------ Material for this exercise

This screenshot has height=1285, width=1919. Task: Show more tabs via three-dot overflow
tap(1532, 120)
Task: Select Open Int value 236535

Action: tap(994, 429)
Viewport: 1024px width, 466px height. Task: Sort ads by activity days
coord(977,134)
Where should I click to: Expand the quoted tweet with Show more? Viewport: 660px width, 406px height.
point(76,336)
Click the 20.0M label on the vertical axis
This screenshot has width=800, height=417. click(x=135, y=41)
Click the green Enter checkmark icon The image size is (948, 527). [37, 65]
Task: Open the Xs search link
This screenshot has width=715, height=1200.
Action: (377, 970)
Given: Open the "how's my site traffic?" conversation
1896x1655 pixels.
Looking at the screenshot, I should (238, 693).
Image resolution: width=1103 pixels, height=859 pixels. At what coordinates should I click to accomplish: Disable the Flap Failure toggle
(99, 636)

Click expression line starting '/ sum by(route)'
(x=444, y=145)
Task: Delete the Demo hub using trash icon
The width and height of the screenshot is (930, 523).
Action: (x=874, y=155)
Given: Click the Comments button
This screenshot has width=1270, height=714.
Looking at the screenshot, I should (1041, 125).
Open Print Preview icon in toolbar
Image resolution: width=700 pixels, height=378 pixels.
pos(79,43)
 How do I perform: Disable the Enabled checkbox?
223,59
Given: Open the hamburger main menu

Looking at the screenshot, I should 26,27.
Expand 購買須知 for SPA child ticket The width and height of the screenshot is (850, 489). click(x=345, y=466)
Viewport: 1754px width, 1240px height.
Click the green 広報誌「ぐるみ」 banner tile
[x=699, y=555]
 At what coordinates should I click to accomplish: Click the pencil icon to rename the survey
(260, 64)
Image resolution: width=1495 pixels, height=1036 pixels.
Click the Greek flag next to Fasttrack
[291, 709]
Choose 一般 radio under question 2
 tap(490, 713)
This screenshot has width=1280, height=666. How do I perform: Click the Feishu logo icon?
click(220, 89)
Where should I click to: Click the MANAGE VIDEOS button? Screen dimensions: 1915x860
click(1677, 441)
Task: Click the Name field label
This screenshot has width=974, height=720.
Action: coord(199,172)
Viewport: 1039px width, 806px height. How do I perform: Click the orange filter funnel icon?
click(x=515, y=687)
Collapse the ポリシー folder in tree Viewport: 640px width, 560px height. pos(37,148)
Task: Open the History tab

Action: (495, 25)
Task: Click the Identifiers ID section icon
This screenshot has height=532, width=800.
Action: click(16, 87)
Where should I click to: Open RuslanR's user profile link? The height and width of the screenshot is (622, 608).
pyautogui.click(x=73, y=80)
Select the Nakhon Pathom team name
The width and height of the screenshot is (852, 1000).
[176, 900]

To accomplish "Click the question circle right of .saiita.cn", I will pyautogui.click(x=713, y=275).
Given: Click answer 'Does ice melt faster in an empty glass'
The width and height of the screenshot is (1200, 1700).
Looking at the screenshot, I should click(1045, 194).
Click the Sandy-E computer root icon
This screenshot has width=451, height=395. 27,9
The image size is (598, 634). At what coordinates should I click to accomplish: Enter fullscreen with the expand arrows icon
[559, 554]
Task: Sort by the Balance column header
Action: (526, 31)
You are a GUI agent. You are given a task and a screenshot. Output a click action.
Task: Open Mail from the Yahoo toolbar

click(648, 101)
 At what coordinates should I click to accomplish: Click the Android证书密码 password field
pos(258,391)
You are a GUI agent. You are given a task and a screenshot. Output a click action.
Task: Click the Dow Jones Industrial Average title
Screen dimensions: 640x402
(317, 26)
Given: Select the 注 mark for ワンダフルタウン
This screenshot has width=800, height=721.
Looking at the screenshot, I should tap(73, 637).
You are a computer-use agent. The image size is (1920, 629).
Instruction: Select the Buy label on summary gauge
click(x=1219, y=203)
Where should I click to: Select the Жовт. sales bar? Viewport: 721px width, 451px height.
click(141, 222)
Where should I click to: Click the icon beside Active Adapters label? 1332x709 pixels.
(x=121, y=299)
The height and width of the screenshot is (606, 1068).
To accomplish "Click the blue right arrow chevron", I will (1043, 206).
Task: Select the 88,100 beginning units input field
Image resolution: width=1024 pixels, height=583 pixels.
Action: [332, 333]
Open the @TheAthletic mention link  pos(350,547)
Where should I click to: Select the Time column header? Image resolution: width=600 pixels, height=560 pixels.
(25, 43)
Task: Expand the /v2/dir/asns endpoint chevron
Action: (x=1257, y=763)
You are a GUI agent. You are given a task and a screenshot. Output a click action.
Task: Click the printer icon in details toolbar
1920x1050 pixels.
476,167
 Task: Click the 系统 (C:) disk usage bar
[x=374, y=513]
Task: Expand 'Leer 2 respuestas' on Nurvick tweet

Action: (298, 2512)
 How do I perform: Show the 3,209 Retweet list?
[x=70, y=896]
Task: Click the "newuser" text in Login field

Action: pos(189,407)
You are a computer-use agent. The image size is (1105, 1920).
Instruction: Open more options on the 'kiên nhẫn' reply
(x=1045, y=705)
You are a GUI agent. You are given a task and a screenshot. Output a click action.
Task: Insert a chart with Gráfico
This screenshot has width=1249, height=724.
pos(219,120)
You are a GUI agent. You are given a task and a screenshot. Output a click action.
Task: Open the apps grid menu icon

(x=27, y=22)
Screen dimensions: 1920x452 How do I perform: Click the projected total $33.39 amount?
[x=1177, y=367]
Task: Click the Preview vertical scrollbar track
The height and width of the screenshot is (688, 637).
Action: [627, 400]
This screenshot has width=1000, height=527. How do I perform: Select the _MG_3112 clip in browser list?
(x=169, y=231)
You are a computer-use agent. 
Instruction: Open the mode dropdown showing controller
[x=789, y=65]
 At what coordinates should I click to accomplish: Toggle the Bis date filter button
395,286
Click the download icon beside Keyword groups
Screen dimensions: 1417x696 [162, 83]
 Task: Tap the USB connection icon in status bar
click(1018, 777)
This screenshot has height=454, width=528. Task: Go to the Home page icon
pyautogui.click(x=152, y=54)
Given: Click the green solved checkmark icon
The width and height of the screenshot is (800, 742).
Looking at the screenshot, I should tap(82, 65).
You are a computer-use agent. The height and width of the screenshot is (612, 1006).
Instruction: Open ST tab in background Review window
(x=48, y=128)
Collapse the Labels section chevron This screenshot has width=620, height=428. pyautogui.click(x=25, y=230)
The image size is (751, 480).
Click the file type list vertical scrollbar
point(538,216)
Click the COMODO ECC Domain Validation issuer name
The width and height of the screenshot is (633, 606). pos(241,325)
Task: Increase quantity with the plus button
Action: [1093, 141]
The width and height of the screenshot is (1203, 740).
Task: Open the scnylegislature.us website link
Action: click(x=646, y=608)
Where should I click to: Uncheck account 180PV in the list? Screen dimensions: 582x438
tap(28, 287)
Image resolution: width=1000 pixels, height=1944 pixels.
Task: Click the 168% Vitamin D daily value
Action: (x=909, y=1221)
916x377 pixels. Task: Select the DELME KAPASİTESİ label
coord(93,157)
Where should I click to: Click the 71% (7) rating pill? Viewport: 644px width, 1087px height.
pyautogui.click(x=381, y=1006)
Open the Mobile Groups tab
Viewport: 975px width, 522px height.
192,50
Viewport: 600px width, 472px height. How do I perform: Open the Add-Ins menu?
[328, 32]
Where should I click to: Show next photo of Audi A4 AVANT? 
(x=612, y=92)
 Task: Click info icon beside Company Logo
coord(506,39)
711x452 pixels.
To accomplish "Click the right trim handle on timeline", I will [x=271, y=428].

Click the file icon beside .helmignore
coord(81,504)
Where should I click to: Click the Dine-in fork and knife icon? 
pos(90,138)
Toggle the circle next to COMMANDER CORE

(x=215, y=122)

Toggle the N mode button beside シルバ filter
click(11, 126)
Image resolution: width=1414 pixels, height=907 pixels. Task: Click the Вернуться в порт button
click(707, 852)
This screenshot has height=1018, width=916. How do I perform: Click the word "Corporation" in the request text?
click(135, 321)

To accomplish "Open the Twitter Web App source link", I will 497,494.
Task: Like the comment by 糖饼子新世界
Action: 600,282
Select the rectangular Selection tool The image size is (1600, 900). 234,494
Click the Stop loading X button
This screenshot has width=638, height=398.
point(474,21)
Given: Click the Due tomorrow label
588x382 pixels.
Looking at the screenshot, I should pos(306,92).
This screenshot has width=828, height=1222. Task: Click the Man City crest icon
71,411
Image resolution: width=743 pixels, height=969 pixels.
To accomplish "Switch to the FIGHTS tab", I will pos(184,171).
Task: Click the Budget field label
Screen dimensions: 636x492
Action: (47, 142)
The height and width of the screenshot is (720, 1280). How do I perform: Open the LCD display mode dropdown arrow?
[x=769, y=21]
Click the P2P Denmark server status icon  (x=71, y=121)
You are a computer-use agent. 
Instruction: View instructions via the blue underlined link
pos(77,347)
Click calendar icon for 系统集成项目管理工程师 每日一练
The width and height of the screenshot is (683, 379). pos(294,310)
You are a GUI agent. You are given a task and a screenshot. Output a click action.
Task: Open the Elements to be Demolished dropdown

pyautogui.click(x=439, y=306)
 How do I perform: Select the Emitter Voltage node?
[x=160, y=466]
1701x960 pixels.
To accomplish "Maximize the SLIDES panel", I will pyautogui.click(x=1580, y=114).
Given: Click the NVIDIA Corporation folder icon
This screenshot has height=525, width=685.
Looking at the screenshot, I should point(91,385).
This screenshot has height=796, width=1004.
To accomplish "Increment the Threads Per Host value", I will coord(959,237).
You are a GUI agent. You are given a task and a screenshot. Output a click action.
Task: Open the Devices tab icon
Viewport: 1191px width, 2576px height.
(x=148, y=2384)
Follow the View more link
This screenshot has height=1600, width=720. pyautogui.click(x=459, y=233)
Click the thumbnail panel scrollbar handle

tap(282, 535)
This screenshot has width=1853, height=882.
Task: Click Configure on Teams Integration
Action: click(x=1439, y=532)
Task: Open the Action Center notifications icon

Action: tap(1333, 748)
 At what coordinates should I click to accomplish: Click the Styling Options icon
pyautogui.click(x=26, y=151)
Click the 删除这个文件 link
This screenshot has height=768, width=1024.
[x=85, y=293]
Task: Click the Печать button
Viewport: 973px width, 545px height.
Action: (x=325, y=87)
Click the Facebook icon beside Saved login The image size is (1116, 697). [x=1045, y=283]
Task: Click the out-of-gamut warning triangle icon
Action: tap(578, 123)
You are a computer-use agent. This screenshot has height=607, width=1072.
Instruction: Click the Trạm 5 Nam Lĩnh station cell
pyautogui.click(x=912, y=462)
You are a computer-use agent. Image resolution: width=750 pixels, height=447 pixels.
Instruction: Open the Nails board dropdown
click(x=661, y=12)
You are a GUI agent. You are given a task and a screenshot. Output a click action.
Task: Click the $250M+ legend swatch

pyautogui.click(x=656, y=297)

------------

**What to do**:
Return, from the data above, each line in which the string "right" appears.

**Answer below**:
To accomplish "Click the question circle right of .saiita.cn", I will pyautogui.click(x=713, y=275).
To accomplish "Click the blue right arrow chevron", I will (1043, 206).
To accomplish "Click the right trim handle on timeline", I will [x=271, y=428].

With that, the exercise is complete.